When the market rallied out of the 10/27/23 bottom, the small caps joined the rally as well because the Fed openly said about being done with raising interest rates.  The small caps rally soon fizzled in the beginning of 2024 because the Fed interest rate cut decision is to be determined.  The monetary conditions for the small caps are the same today as in last October 2023.  The small caps just had a short covering rally.  The economy is doing well therefore less urgent reasons for the Fed to cut interest rates.  The small caps rally from the October 2023 low is a head fake of the start of a new bull market.

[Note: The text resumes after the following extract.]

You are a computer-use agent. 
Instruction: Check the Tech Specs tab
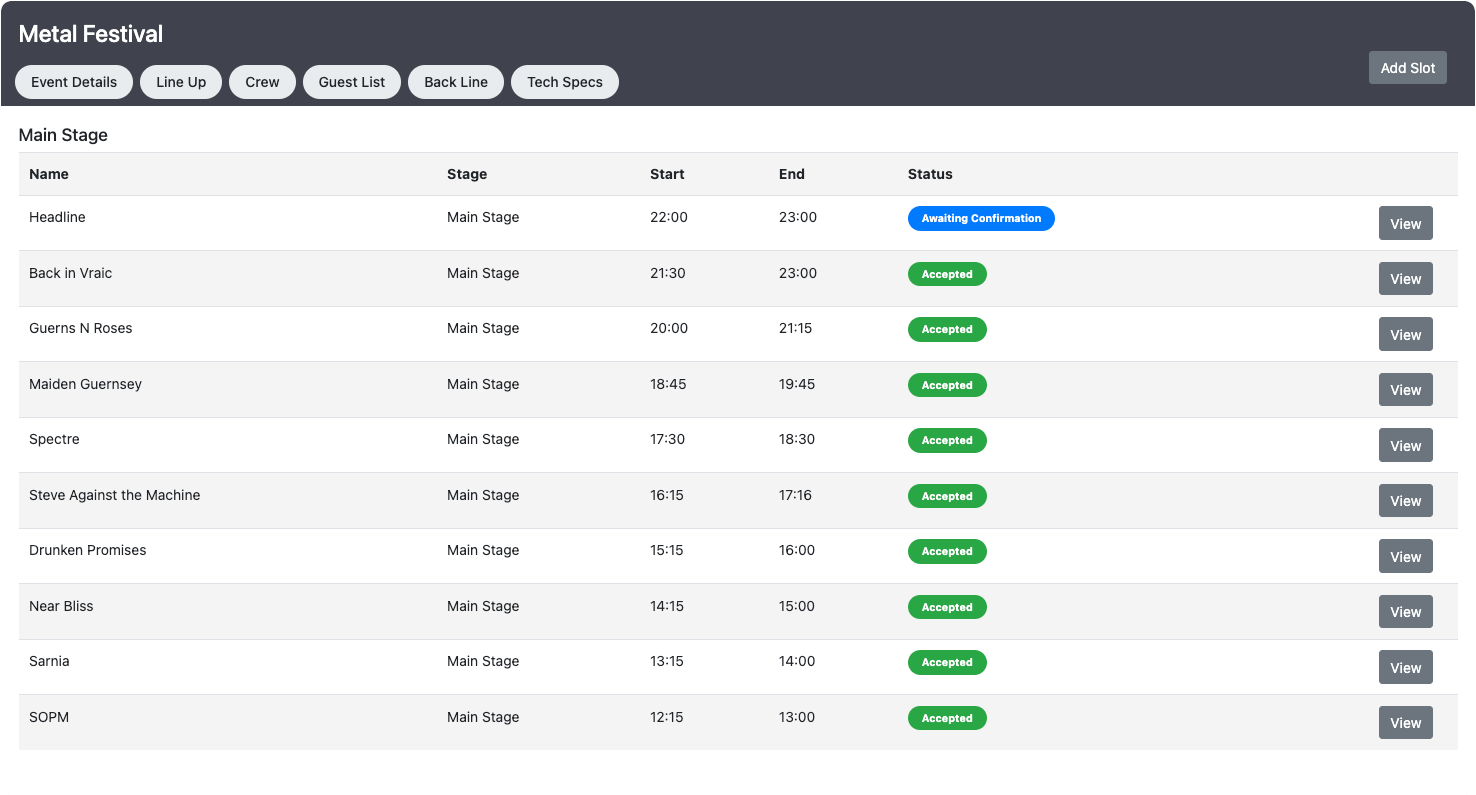click(x=564, y=82)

Underneath the S&P 500, there are eleven sector ETFs.  Only two sector ETFs have made a new high that is in sync with the S&P 500. XLK (tech) and XLI (industrials) made a new high.  XLF (financials), XLF (discretionary), XLP (staples), XLE (energy), XLV (healthcare), XLB (materials), XLRE (real estate) and XLC (communications) all failed to be in sync with the S&P 500.  This is alarming, meaning the S&P 500 high is not trustworthy because it is driven by the few safety stocks.  The S&P 500 will have to come down to meet with the nine sectors to make a low together to finish the 4-year cycle.  We expect the pending selloff to create a synchronized low among the eleven sectors and finally a new bull market can start.

It is very plausible for the market to react negatively to the mega tech earnings to start the correction process.  We are at a time that it’s better to stay out of the market, can’t go long, can’t go short either.

Tesla had a terrible earnings report.  Tesla is clearly hurt by the Fed’s high interest rates since car sales are very sensitive to interest rates.  The other magnificent mega techs are not interest rate sensitive at all.  When you need an iPhone, you will buy it without thinking about interest rates.  Tesla stock is another indicator for a new bull market.  When Tesla stock starts to behave stronger than the S&P 500, you know it is a new bull market.

Below is the S&P 500 daily chart.  It is 14 days into the 3rd daily cycle and 13 weeks in the weekly cycle.  It is in the timing band for the weekly cycle to go down.  We have to wait to see it start to go down.  We can’t just start to short the market because it is in the top timing band.  Need confirmation before action.